Hierarchical clustering analysis
A two-way Hierarchical Cluster Analysis (HCA) is an unsupervised learning approach and primarily used for pattern discovery [45]. In this analysis, HCA was used to investigate the grouping of ADRs (along with associated PTs) for BW drugs (i.e., drugs with a BW) in terms of their similarities across drug classes (ATC). Log 2 transformations of PT frequencies were performed to conduct the HCA analysis. Extracted PT data and ATC group data were organized into a data matrix where each row represented a single MedDRA PT, and each column represented an ATC secondary-level group. The frequency of each PT is the number of drugs in one ATC group that contained this PT in the labeling.

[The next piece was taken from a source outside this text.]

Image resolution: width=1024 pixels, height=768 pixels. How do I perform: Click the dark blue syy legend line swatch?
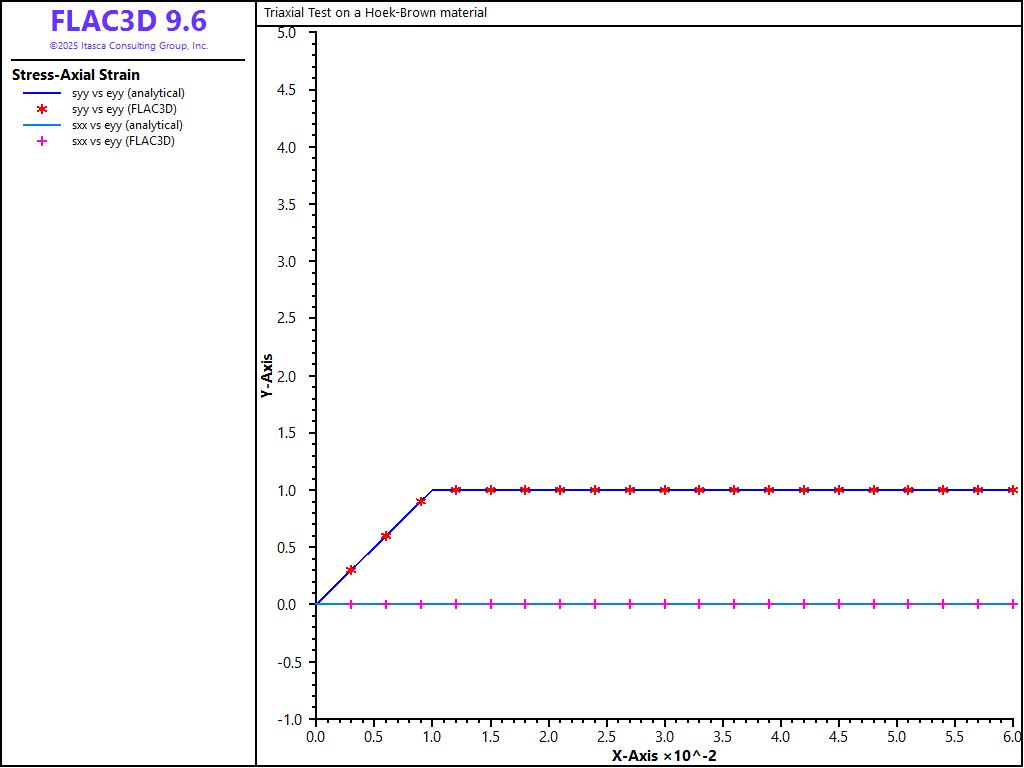(x=42, y=93)
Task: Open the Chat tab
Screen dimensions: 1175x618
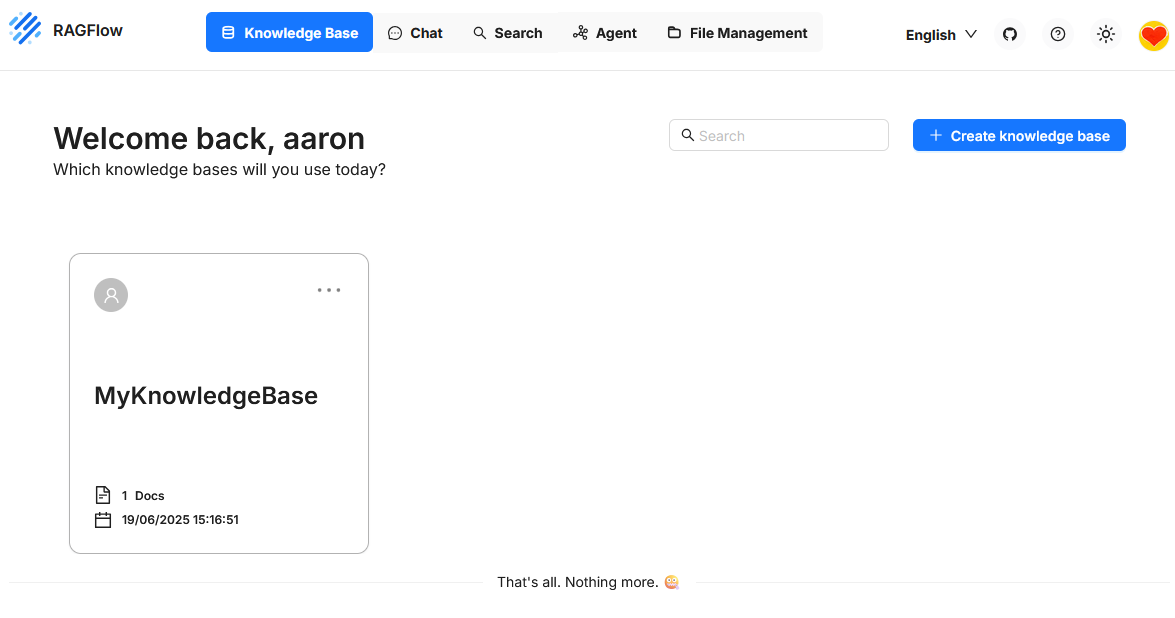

Some ATC groups have multiple drugs, such as antineoplastic agents (L01), psycholeptics (N05), and psychoanaleptics (N06). However, some ATC groups only contain one BW drug, such as antifungals for dermatological use (D01) and pituitary and hypothalamic hormones and analogues (H01). To reduce possible data noise in low frequency values, we compiled a preprocessed data matrix containing only ATC groups with at least 5 drugs, which were then further explored by cluster analysis. Similarly, only PTs that appeared in at least 5 drug counts across all drugs were included in the cluster analysis. Overall, for the final analysis, 129 out of 460 PTs and 25 out of 54 ATCs were used to compile a preprocessed data matrix (Additional file 7), and were analyzed by cluster analysis using heatmap.1 function in R (version 3.2.1).